Herod's Temple in Jerusalem was a massive expansion of the Second Temple along with renovations of the entire Temple Mount. Herod the Great's expansion project began around 19 BC. The renovation by Herod began with the building of giant underground vaults upon which the temple would be built so it could be larger than the small flat area on top of Mount Moriah. Ground level at the time was at least 20 ft. (6m) below the current level, as can be seen by walking the Western Wall tunnels. The edge of this platform remains everywhere; part of it forms the Western Wall.

In 1948, Jordan destroyed the Jewish Quarter and much more of the wall was revealed along the southern side. In 1967, Israel took control of Old Jerusalem (and the Temple Mount) from Jordan. It was found that the wall extended all the way around Temple Mount and is part of the city wall near the Lion's Gate. Thus, the Western Wall is not the only remaining part of the Temple. Currently, "Robinson's arch" remains as the beginning of an arch that spanned the gap between the top of the platform and the higher ground farther away. This was used by the priests as an entrance. Commoners entered through the still-extant, but now plugged, gates on the southern side which led through beautiful colonnades to the top of the platform. One of these colonnades is still extant and reachable through Temple Mount.

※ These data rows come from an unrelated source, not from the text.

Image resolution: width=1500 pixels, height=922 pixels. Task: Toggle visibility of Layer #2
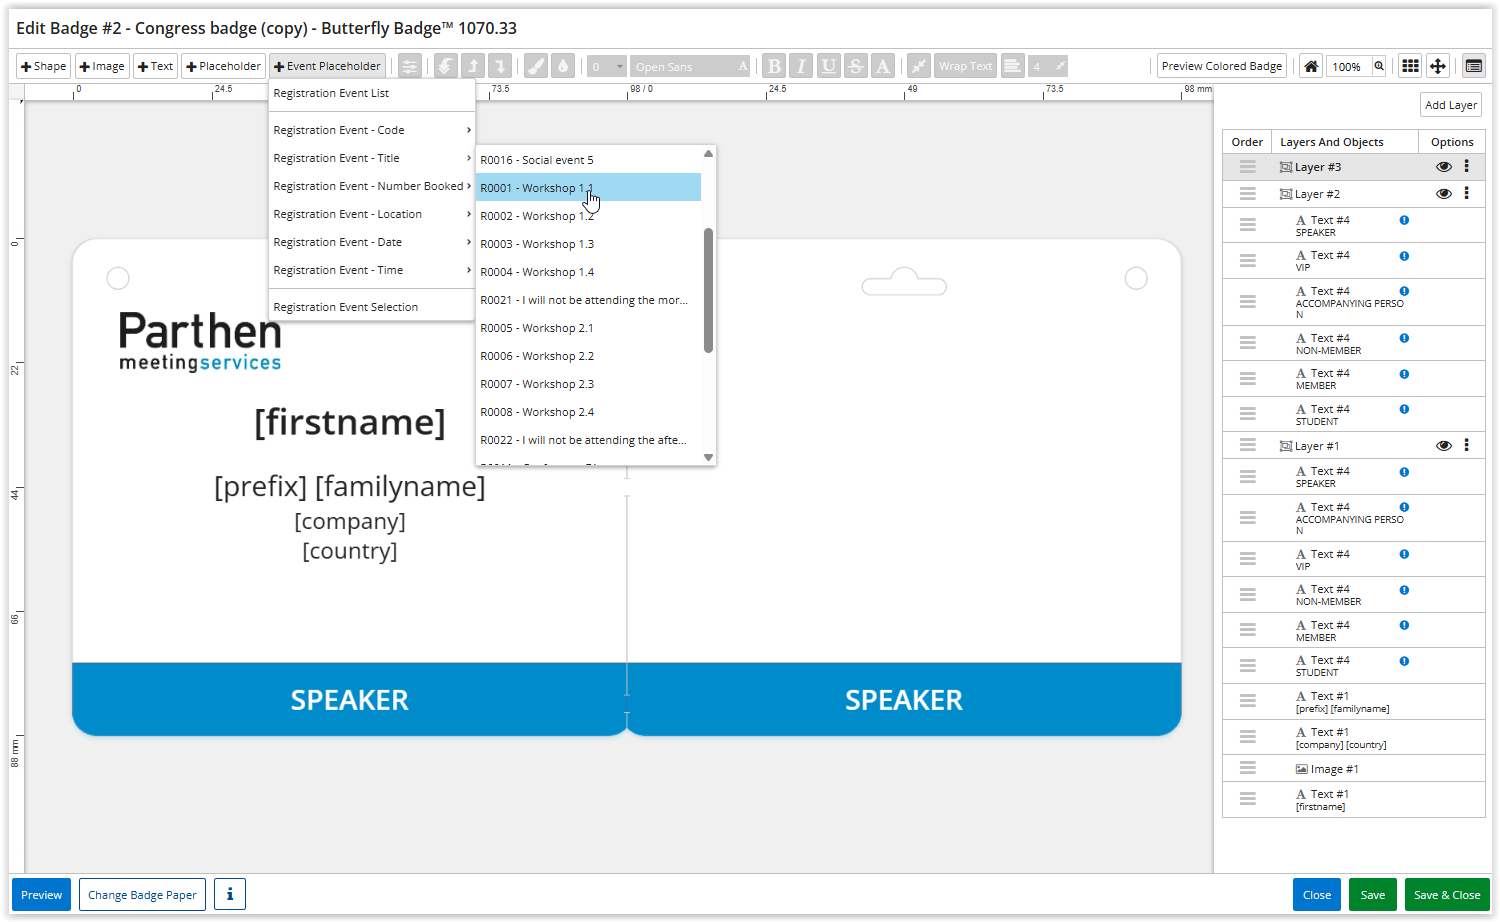tap(1443, 194)
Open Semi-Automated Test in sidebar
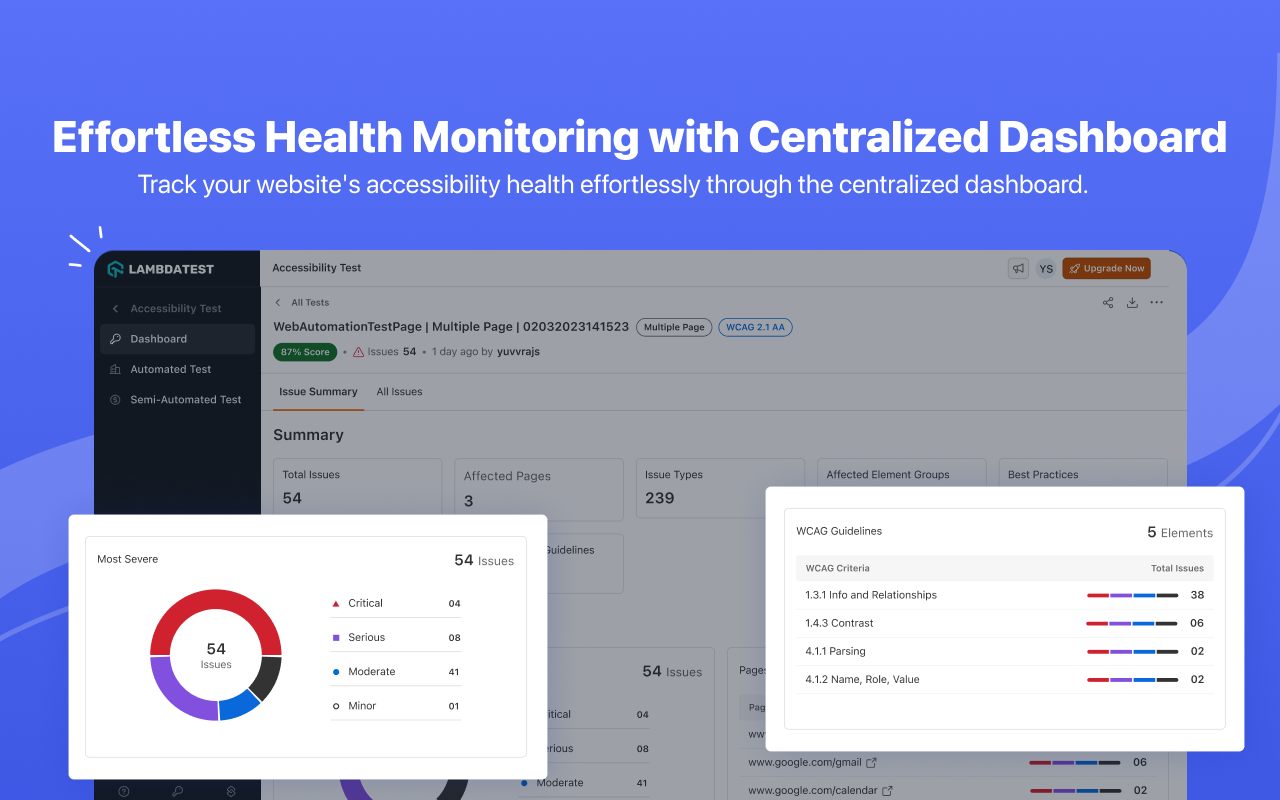1280x800 pixels. click(x=184, y=399)
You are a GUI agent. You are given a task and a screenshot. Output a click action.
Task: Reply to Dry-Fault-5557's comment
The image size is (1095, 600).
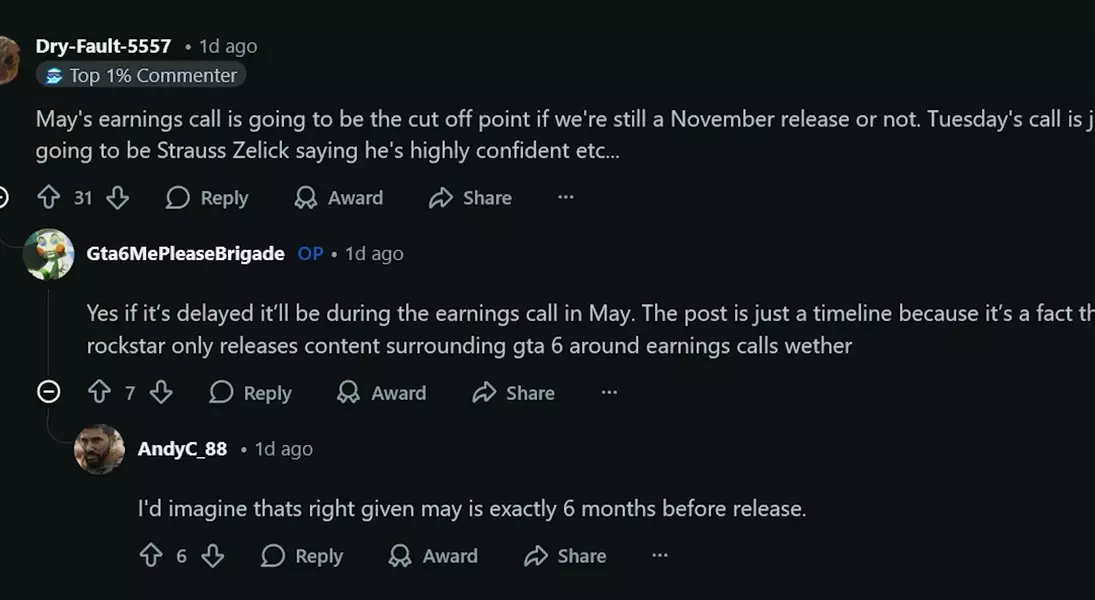pyautogui.click(x=207, y=198)
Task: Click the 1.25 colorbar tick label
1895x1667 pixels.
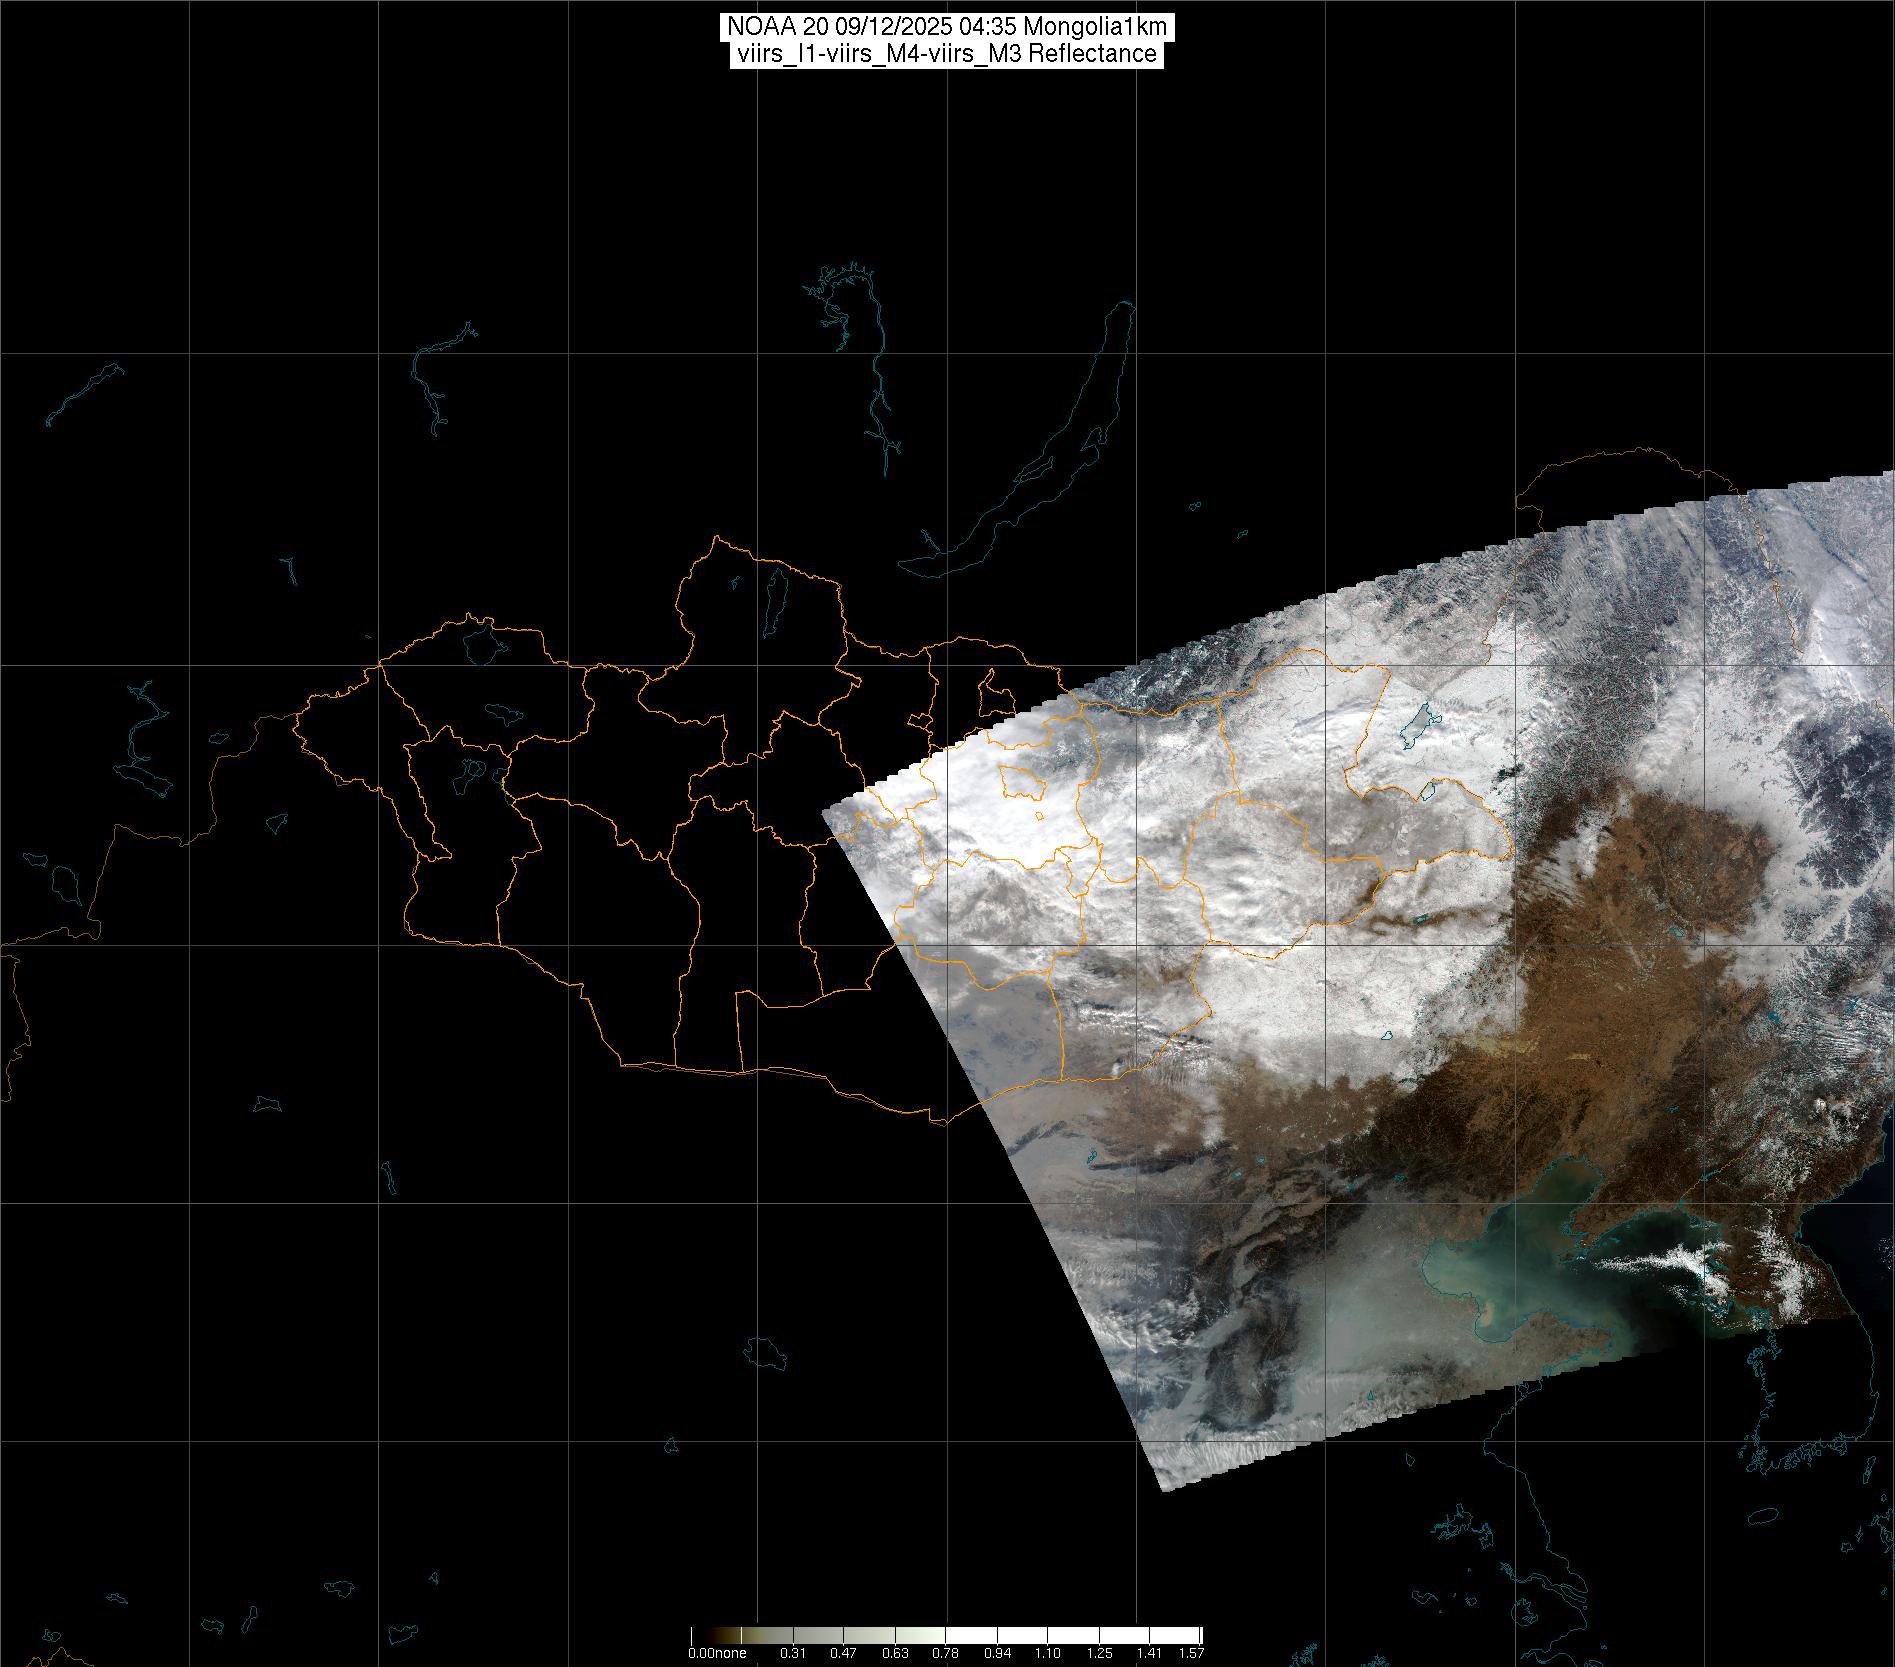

The Temple itself was allegedly located on the site of what today is the Dome of the Rock. The gates let out close to Al-Aqsa. The Temple was destroyed by Roman troops under Titus in 70 CE. (The most complete ancient account of this event is The Jewish War, by Flavius Josephus.) The Roman Umayyad and Byzantine governors built palaces out of the rubble, as well as a Temple of Jupiter and a Church, but it was not until the Dome of the Rock was built between 687 and 691 that the last remnants of the Temple were taken down.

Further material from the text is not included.